With many countries like Canada and Singapore encouraging blockchain companies to open business in their jurisdictions, while countries like America and Europe did not outright ban crypto, it can be understood that a framework for regulating the sector is being constructed. Since blockchain technology is global in its characteristics in my opinion, there is a need for an agreement on basic principles for blockchain businesses among participating countries. Furthermore, blockchain analysis companies are gaining attention due to their unique ability in assisting business monetizing and complying to regulations, while helping the government monitor blockchain transactions for crime investigation (Chainanalysis, Ciphertrace). Hence, it can be proposed that there might be a case for a global blockchain analysis sector to connect governments around the world to create a global blockchain Central Bank Digital Currency (CBDC).


In fact, if it is done right, blockchain technology can be implemented into our current democracy voting system. Due to the controversial accusation of cheating from America’s former president Donald Trump, a lot of states have to do recounting in person votes while some others implemented odd rules when election time comes around the corner. While all that is happening, Elon Musk's brother, Kimbal Musk, proposed a brand new decentralized charity organization, with donors given tokens to vote on how their funds are used. The integrity and non-fakable characteristics of blockchain can help clearing doubts off of already-diversified areas.


Virtual Reality

Now, it is weird to see Virtual Reality (VR) mentioned here when I have not hinted at all throughout the two posts, and what connection it has to the “web 3.0 dream” in the title is not clearly seen, even in the industry. However, I think VR is the key for blockchain technology, like NFT and Defi protocol, to fully grow. Let’s take gaming for instance.

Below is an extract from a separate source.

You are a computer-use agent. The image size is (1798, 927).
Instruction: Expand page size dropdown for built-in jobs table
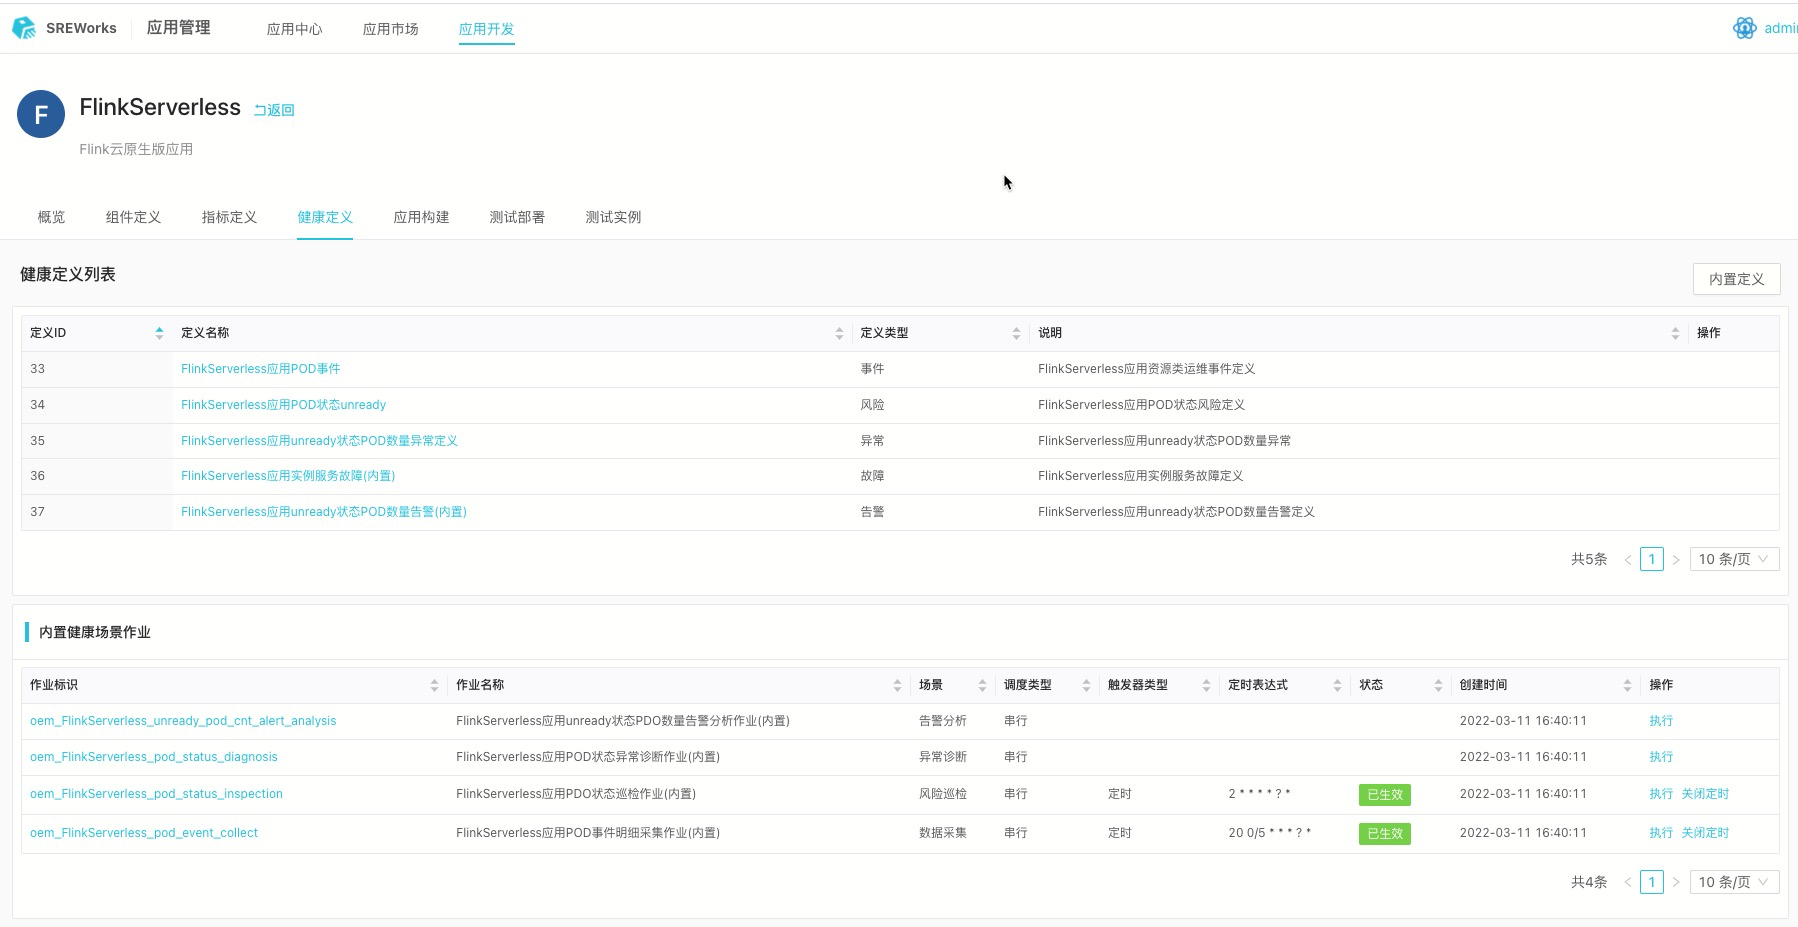pyautogui.click(x=1733, y=882)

What if, there is an online RPG game likes GTA, but you can “feel” your interaction in every touches or actions? What if you can experience things you have not yet to try in real life like sky-diving from your own one of a kind helicopter? What if, there is an online shooting game likes Valorant, but you can cast spells or skills by voice commanding? What if the visual changes depending on your skin, making it more beautiful and grander with a special season-limited skin? And what if, you can work from home, but able to visit all brands around the countries, as well as in foreign markets? What if you can also create your own dream land, where customized jet black dinosaurs are flying and Batman is playing poker with Iron Man, while you and your friends are busy watching a football match live in a stadium thousands of miles away from your physical body?


All of that can come true only when VR and blockchain technology has matured. In fact, it is not that far away. Recently, MKBHD posted a video reviewing dope tech, in which a VR handset is mentioned. Although there is room for improvement, it can be seen that the technology is really close to a break out. In fact, there are already studies looking into the crossing path of VR, AR and blockchain helping each other to grow[5].


Verdict

From all the points being made, the outlook for a world of web 3.0 is very promising, even if it is facing majors challenges from technical standpoints, regulation issues and cyber security perspectives. Moving forward, although I think the future of web 3.0 and blockchain are not very similar to what the majority are imagining, I predict that this case will be similar to previous generations thought of web 2.0 in the late 1990s and early 2000s. There will definitely be some areas developed in an unbelievable way, there will also be very different from our current expectation.


However, just like any technology invented before blockchain, regulation will catch up to it and dictate not only its behaviour, but also its development. Hence, there is a need for startups to work with regulators in order to create successful sustainable ventures. Plus, we should also be prepared for further impacts of blockchain on other sectors, like national currency, VR gaming or VR social media as the required developments are being closed to mature.